Analysis¶

Modules

Provides HPO analysis tools¶

orion.analysis.average(trials, group_by='order', key='best', return_var=False)[source]¶

Compute the average of some trial attribute.

By default it will compute the average objective at each time step across multiple experiments.

Parameters

trials: DataFrame: A dataframe of trials containing, at least, the columns ‘best’ and ‘order’.
group_by: str, optional: The attribute to use to group trials for the average. By default it group trials by order (ex: all first trials across experiments.)
key: str, optional: One attribute or a list of attributes split by ‘,’ to average. Defaults to ‘best’ as returned by orion.analysis.regret.
return_var: bool, optional: If True, and a column ‘{key}_var’ where ‘{key}’ is the value of the argument key. Defaults to False.

Returns

A dataframe with columns ‘order’, ‘{key}_mean’ and ‘{key}_var’.
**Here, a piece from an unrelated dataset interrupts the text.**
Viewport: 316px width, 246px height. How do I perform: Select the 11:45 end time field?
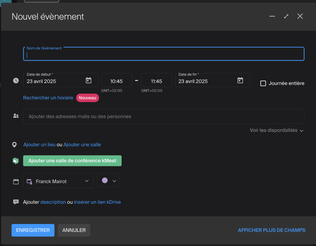(156, 81)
orion.analysis.lpi(trials, space, mode='best', model='RandomForestRegressor', n_points=20, n_runs=10, **kwargs)[source]¶

Calculates the Local Parameter Importance for a collection of orion.core.worker.trial.Trial.

For more information on the metric, see original paper at https://ml.informatik.uni-freiburg.de/papers/18-LION12-CAVE.pdf.

Biedenkapp, André, et al. “Cave: Configuration assessment, visualization and evaluation.” International Conference on Learning and Intelligent Optimization. Springer, Cham, 2018.

Parameters

trials: DataFrame or dict: A dataframe of trials containing, at least, the columns ‘objective’ and ‘id’. Or a dict equivalent.
space: Space object: A space object from an experiment.
mode: str: Mode to compute the LPI. - best: Take the best trial found as the anchor for the LPI - linear: Recompute LPI for all values on a grid
model: str: Name of the regression model to use. Can be one of - AdaBoostRegressor - BaggingRegressor - ExtraTreesRegressor - GradientBoostingRegressor - RandomForestRegressor (Default)
n_points: int: Number of points to compute the variances. Default is 20.
n_runs: int: Number of runs to compute the standard error of the LPI. Default is 10.
``**kwargs``: Arguments for the regressor model.

Returns

DataFrame: LPI value for each parameter. If mode is linear, then a list of param values and LPI metrics are returned in a DataFrame format.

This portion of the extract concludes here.